Tout le monde, précisément, car notre part de commercialisation à l’étranger s’accroît au fil du temps. C’est triste, pensais-je il y a peu. Etre prophète en mon pays m’importait, mais j’ai dû me faire une raison. Nous sommes vignerons (et donc terriens) et notre place se trouve dans notre élément : la vigne et le chai. Là, nous pouvons mieux comprendre et meiux appréhender notre passion. La reconnaissance du marché arrive lentement et nous pouvons, maintenant, modestement nous dispenser de battre furieusement la campagne afin de vendre, comme des camelots, les quelques caisses nécessaires à la survie de l’exploitation. Je connais peu de vignerons se délectant dans cet exercice souvent humiliant.
Bien sûr, il est regrettable de constater que les professionnels français ( les vrais !) se font trop rares et que la grande distribution, cavistes, restaurateurs et journalistes se donnent la main pour ne s’intéresser qu’à ce qui se vend (ou plutôt, s’achète…). Les contre-exemples sont des exceptions.

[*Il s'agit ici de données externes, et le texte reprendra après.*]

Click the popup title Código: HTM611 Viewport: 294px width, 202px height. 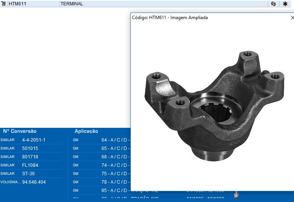click(x=170, y=18)
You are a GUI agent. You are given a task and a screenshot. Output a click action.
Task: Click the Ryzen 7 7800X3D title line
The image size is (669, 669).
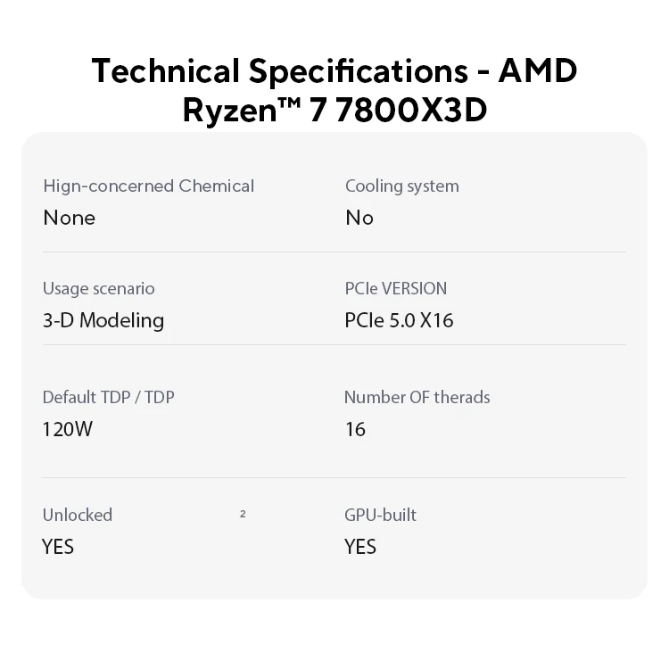tap(335, 110)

Alors, merci aux Quebecois, ricains, rosbifs, japs, chinois, européens et martiens français de nous offrir de gourmands palais, sans a priori, partageant nos valeurs.
Nous nous refusons à nous échiner plus longtemps, à tenter de convaincre les pseudos professionnels qui conchient les vins industriels, mais se corrompent à en vendre quand ça les arrange ! Chassez le naturel, la dernière grive revient au galop. Ceux-là se reconnaîtront sur notre fameux logo…
Bien sûr, notre porte reste grande ouverte aux vraies fouines! A bientôt.